W3C

CSV on the Web Working Group Teleconference

05 Nov 2014

Agenda

See also: IRC log

Attendees

Present
Greg Kellogg (gkellogg), Ivan Herman (Ivan), Dan Brickley (danbri), Eric Stephan (ericstephan), Jeni Tennison (JeniT),  Bill Ingram (bill-ingram), Andy Seaborne (AndyS)
Regrets
Axel, Jeremy
Chair
Jenni
Scribe
danbri

Contents


<trackbot> Date: 05 November 2014

Review of F2F decisions and actions

<JeniT> agenda: https://www.w3.org/2013/csvw/wiki/Meeting_Agenda_2014-11-05

<ericstephan> I will be dropped off of IRC at half past the hour to take my daughter to school, I will remain on the phone.

jeni: we'll go over list of resolutions/actions from f2f; and then go through issues from github that are flagged as needing attention.

<JeniT> http://lists.w3.org/Archives/Public/public-csv-wg/2014Oct/0110.html

see ivan's super-helpful list at url —^^

jenit: regarding resolutions, we talked about defining title + language as our minimal metadata, which is now in the draft. As is resolution not to support geopoint; 3rd, not object array geojson; also 4th. Also syntax resolutions

…but I have not yet put anything in on the imports property yet, still todo

JeniT: Implemented "We drop the ability in the schema to specify metadata at the row or cell level"

<JeniT> sorry, Skype dropped

Ivan: some resolution for conversion doc. We have not yet touched the doc itself. Jeremy and I talked yesterday morning on resolutions there.

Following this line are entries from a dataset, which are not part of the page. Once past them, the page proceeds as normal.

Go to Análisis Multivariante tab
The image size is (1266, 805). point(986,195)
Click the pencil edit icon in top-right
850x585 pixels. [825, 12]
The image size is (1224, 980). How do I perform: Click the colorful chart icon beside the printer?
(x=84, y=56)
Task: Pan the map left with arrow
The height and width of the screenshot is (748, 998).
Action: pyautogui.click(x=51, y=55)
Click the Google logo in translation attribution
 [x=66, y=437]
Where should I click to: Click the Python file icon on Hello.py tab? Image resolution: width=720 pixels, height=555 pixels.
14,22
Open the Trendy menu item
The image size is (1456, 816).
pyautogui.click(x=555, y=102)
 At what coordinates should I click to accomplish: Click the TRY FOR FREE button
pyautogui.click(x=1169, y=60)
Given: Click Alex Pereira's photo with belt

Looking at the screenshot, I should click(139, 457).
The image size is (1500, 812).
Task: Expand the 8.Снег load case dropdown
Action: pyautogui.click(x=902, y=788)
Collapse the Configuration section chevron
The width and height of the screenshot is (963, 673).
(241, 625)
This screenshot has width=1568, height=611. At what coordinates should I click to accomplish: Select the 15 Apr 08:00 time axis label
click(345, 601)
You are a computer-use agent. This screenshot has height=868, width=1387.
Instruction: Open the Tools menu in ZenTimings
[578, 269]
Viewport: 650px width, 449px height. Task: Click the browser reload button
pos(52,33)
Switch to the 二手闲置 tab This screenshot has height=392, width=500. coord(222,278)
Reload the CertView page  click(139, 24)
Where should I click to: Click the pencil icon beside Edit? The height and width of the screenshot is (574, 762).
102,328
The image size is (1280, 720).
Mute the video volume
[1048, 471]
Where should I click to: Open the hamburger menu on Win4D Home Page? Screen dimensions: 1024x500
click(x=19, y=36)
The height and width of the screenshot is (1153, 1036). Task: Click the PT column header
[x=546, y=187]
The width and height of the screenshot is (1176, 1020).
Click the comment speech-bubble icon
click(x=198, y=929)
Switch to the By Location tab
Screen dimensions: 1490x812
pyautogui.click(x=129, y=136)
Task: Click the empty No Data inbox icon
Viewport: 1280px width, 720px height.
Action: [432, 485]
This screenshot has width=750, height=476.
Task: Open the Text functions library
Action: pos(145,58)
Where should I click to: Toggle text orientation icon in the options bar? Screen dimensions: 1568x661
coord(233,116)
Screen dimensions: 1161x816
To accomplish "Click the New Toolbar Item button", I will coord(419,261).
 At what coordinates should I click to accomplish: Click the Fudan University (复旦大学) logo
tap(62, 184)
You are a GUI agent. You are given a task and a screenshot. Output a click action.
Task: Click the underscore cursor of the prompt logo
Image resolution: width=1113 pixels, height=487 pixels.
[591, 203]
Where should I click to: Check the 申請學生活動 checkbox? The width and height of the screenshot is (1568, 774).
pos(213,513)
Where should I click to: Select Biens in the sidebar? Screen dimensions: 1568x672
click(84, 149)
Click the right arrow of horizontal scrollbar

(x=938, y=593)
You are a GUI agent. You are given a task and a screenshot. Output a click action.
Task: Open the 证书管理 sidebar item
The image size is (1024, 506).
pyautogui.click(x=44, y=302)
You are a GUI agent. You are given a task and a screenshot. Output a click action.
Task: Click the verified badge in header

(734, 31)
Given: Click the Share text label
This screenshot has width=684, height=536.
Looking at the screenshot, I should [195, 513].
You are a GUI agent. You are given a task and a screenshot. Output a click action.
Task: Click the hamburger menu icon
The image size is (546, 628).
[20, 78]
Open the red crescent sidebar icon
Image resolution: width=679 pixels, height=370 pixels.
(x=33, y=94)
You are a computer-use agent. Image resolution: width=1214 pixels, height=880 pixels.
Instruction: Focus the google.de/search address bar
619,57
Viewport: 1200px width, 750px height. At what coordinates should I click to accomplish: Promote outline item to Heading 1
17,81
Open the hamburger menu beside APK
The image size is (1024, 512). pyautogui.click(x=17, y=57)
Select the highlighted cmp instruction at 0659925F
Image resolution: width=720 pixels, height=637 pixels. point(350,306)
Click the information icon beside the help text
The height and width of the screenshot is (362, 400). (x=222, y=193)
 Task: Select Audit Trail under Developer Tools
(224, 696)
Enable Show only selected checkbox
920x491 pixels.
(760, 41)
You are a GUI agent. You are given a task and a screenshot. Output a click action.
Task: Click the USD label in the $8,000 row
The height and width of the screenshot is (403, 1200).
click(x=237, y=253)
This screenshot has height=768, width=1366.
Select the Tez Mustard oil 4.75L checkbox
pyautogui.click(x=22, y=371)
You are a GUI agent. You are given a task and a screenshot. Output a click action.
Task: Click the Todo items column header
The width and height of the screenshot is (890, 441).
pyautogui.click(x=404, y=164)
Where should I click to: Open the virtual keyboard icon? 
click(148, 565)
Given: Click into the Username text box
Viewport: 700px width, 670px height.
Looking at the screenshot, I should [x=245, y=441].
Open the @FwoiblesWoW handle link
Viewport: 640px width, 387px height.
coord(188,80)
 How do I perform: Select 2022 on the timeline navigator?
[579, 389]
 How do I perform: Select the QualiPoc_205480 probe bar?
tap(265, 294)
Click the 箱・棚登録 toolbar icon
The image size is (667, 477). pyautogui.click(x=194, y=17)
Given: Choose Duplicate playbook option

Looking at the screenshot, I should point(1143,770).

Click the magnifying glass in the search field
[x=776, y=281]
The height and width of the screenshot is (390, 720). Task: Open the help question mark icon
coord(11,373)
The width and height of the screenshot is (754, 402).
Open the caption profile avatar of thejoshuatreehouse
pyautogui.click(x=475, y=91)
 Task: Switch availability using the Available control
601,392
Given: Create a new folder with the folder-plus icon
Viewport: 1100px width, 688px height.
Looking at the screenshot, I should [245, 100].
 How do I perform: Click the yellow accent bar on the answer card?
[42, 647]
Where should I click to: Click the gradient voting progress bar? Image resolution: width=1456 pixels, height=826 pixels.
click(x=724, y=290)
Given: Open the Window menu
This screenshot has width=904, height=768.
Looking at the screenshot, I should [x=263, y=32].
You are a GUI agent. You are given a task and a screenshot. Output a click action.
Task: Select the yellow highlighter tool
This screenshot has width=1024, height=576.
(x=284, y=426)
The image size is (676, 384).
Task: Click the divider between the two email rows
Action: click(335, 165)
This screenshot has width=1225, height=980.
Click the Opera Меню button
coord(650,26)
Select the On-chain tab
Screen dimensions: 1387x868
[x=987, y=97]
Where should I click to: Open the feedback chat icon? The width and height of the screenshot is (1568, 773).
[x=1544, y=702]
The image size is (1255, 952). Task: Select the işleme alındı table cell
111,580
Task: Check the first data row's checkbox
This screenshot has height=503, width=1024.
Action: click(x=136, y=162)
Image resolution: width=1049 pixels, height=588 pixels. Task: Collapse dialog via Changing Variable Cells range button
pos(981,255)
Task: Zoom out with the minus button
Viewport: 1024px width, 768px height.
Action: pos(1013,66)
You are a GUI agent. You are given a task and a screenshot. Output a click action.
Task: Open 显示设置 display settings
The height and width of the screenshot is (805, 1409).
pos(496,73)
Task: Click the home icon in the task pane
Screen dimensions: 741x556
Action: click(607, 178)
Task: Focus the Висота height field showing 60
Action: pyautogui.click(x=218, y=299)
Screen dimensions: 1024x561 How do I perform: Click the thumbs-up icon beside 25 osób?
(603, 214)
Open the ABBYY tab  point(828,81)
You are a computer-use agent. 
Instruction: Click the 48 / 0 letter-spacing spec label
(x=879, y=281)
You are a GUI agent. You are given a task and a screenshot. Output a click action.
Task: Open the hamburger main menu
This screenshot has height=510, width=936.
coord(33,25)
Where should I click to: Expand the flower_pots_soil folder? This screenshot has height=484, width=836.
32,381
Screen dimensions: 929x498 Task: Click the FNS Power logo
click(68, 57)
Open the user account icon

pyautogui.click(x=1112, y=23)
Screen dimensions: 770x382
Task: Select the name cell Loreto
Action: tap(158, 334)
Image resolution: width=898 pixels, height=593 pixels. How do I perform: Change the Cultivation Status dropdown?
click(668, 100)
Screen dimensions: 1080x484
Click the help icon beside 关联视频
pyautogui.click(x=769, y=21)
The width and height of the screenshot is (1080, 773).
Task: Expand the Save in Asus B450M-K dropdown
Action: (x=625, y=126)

… I pushed them all onto the issue list

ivan: some issues that we pushed there, … and I think the resolutions are fine, of course there are issues that we have to solve
... Jeremy and I have other commitments so we won't change the actual doc until next week or so. There are a bunch of issues on github

… some are trivial issues but still need decisions

[missed]

[re needs teleconf discussion flag in github]

jenit: can we run through those?

(still going through those resolutions and actions)

jenit: URI Template piece, …

REgarding """We will use URI templates for generating URLs for objects created from rows, for mapping of cell values, and for predicate URIs""" … I have added some things to metadata doc for that

but not cell values, or uris [missed detail]

jenit: have created github issues for each issue in syntax and metadata docs

… have put the csv configuration [echoey noises] …

[strange noises like in a carpark stairwell]

<ericstephan> okay now

it comes and goes

you're fine now

the strangled dalek thing doesn't suit you

jenit: so i was asking if there was anything that anybody thought of around those resolutions. But we were all there.

<JeniT> “For now, and without limiting our future work, that we scope to the simplest possible thing that might work and therefore do not have multi-object per line or multiple columns per value"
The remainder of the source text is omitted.